Exercises to complete.
#1 Answer these questions from the text on Mississippi's HB 1390:
(a) What share of Mississippi women who receive abortions travel to facilities in neighboring states?
(b) Within how many miles of the facility must each abortionist maintain hospital privileges under HB 1390?
(c) In what month and year was HB 1390 signed into law?
#2 Revise the text on Mississippi's HB 1390 from "In fact, the" to "shoddy abortion practices.", changing "substandard" to "unsafe".

Hood’s petition noted that 60% of Mississippi women who receive abortions now voluntarily travel to abortion facilities in neighboring states that are actually geographically closer to them than the Jackson Women’s Health Organization.
The petition states that in light of “highly publicized” abortion injuries and in an effort to meet “high professional standards promoting continuity of surgical care for women” the State of Mississippi enacted HB 1390, which provided that each abortionist operating in that state must maintain hospital privileges within 30 miles of the facility where abortions occur.
In fact, the bill was the brain child of Operation Rescue’s Troy Newman, whose group documents abuses and injuries at abortion facilities nationwide. Understanding the dangers of Derzis’ Mississippi abortion business, he discussed the prospect of passing a local hospital privilege requirement in that in early 2012 with Terri Herring of the Pro-Life America Network. Herring picked up the ball and ran with it, and HB 1390 was signed into law in April of that same year with the hope that women would then be protected from Derzis’ substandard operations and Norman’s shoddy abortion practices.
Hood also took issue with the Fifth Circuit ruling exempting JWHO from state oversight and outside the state’s authority to regulate. That has provided JWHO with a special status over other Ambulatory Surgical Facilities in the state where all doctors have been required to maintain hospital privileges for years. In fact, Hood states that by enacting HB 1390, the State was trying to “even the playing field” and treat abortion clinics the same as it does all other similarly situated clinics.

Recorded data.
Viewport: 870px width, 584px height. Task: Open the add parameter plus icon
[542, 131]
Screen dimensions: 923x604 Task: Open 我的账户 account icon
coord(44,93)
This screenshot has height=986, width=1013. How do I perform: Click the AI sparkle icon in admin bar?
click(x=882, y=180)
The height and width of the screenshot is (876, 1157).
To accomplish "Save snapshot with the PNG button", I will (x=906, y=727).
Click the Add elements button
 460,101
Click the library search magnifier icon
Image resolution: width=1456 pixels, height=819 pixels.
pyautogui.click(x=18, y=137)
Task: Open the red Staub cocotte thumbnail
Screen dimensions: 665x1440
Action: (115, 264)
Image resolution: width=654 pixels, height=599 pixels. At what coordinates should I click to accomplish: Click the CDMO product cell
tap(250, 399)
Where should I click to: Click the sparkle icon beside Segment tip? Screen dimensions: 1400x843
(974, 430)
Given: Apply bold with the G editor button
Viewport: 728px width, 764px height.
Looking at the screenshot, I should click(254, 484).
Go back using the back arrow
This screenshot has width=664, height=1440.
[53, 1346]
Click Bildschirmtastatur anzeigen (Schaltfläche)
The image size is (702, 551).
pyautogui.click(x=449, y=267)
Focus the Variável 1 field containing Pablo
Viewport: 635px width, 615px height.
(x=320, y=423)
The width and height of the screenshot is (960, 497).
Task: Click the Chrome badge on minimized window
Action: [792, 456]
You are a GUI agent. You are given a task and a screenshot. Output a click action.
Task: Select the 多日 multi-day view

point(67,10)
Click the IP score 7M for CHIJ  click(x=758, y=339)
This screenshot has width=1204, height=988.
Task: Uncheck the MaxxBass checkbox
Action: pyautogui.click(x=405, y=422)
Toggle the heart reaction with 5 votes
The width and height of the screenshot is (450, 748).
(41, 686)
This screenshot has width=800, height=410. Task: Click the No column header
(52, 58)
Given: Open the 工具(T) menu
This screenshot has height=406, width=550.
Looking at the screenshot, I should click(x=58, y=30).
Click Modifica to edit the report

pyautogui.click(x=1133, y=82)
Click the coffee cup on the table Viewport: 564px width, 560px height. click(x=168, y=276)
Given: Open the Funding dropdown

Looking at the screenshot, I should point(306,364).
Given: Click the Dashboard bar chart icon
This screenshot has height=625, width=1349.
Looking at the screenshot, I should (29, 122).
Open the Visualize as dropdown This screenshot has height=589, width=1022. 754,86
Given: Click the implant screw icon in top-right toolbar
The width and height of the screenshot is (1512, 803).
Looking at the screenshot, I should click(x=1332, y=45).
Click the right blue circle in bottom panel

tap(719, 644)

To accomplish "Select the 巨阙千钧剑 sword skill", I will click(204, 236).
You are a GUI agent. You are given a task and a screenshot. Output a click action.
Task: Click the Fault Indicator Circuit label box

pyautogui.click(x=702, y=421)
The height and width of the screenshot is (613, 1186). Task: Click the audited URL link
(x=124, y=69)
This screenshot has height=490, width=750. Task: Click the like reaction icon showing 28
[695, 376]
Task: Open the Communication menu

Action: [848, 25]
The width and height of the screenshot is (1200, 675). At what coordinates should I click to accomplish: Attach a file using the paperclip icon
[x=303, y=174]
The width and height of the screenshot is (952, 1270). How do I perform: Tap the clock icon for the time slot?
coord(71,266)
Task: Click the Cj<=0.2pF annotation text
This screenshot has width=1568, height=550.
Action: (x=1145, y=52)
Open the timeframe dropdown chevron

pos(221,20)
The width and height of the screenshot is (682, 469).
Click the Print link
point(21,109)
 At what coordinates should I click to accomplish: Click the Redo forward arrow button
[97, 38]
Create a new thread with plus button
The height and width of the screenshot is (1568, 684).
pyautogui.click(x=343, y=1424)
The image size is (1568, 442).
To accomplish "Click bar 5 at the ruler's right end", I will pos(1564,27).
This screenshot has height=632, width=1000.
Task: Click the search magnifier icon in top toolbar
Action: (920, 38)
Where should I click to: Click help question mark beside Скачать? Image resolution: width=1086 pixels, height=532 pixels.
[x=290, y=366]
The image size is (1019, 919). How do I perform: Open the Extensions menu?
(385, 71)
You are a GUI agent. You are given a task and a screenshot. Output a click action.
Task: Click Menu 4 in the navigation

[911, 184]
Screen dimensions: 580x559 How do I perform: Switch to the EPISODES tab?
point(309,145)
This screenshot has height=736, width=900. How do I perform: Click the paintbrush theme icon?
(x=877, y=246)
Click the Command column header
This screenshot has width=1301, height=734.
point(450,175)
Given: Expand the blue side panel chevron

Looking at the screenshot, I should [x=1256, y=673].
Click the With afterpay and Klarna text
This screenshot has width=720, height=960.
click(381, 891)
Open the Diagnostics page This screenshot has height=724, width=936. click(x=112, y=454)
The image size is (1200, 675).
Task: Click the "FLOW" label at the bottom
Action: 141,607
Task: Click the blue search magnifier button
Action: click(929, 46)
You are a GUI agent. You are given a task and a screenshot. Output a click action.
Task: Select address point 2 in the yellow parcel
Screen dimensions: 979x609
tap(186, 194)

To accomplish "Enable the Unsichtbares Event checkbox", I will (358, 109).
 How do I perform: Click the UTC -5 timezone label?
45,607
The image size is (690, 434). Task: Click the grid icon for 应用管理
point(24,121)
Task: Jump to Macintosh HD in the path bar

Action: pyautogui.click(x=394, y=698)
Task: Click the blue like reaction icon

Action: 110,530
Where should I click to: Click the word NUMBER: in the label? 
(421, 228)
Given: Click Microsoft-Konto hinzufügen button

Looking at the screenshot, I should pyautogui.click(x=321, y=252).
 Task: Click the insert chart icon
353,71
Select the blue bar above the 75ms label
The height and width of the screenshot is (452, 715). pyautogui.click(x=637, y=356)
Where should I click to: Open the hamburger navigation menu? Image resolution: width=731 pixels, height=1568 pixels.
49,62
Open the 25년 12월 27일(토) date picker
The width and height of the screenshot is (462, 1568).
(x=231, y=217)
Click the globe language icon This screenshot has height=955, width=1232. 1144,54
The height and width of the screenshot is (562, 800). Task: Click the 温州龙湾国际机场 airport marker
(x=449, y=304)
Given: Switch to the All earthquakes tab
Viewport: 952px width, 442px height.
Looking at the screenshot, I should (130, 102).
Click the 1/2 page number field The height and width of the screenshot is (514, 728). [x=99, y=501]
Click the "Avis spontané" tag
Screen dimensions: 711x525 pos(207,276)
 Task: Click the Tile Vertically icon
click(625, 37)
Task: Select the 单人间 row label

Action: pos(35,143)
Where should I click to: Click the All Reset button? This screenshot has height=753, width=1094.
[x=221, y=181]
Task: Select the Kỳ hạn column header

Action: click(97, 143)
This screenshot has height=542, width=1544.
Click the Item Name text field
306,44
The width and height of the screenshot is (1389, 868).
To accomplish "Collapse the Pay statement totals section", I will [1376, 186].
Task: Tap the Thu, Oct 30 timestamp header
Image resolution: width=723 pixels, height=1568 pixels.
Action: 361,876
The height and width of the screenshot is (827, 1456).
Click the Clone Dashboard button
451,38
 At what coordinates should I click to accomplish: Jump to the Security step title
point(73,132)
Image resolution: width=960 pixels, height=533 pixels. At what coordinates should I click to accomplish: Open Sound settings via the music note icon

Answers for this exercise.
#1
(a) 60%
(b) 30 miles
(c) April 2012

#2
In fact, the bill was the brain child of Operation Rescue’s Troy Newman, whose group documents abuses and injuries at abortion facilities nationwide. Understanding the dangers of Derzis’ Mississippi abortion business, he discussed the prospect of passing a local hospital privilege requirement in that in early 2012 with Terri Herring of the Pro-Life America Network. Herring picked up the ball and ran with it, and HB 1390 was signed into law in April of that same year with the hope that women would then be protected from Derzis’ unsafe operations and Norman’s shoddy abortion practices.